Okay, this is stupid of me so, please hold off on the "what were you thinking" comments. We are all entitled to a little bit of stupid once and a while...

The outside speakers in my cockpit were shot. I purchased a replacement pair based on size and square shape. I think the original speakers were custom built for Amel and are no longer available. I purchased a set of DC Gold N4C speakers. The magnets on the new speakers are much more powerful than the old speakers. I did not realize the DC Gold speakers would have such huge magnets. I had sent an email to the manufacturer and they assured me they would not interfere with the compass if they had 3 feet of space, which it does. This turned out to be total load of crap. I can move the compass with the speakers when they are 6 feet away. I now think the new DC Gold N4C speakers are going to be a lesson hard learned. When the speakers we in the cut-outs my compass was off by about 90 degrees.

I would still like to replace the speakers. I am now looking at PolyPlaner MA-4054 is a 4 cone size two-way coaxial speakers. PolyPlaner claims "ultra-low magnetic field speakers eliminates the problem of speakers magnets affecting navigation equipment such as compasses and autopilots".

The instructions for the Plastimo Offshore 105 Compass simply reads:
Deviation correction :
If deviation is no more than 7 : simply draw a deviation table assessing the error, and keep it for future reference.

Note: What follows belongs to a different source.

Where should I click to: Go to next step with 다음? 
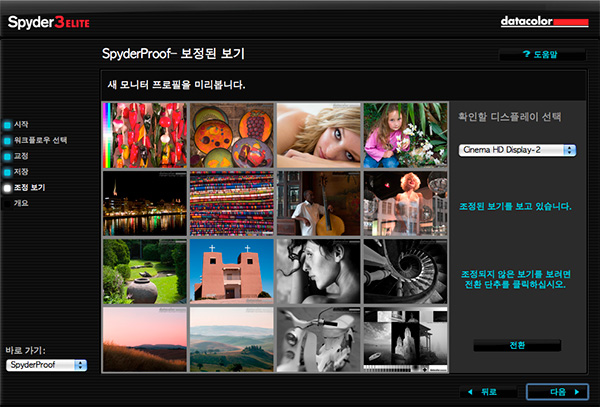coord(557,391)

If deviation is between 7 and 20 : we recommend that you have your compass compensated as a start, and then draw a deviation table. The compensation procedure is a delicate operation and should ideally be carried out by a professional compass adjuster.
I have a Raythenon fluxgate compass and know the normal variance between my magnetic compass and the fluxgate. My question is: Once I install the new speakers, how do I adjust the helm magnetic compass to compensate for the change in the magnetic field surrounding the compass?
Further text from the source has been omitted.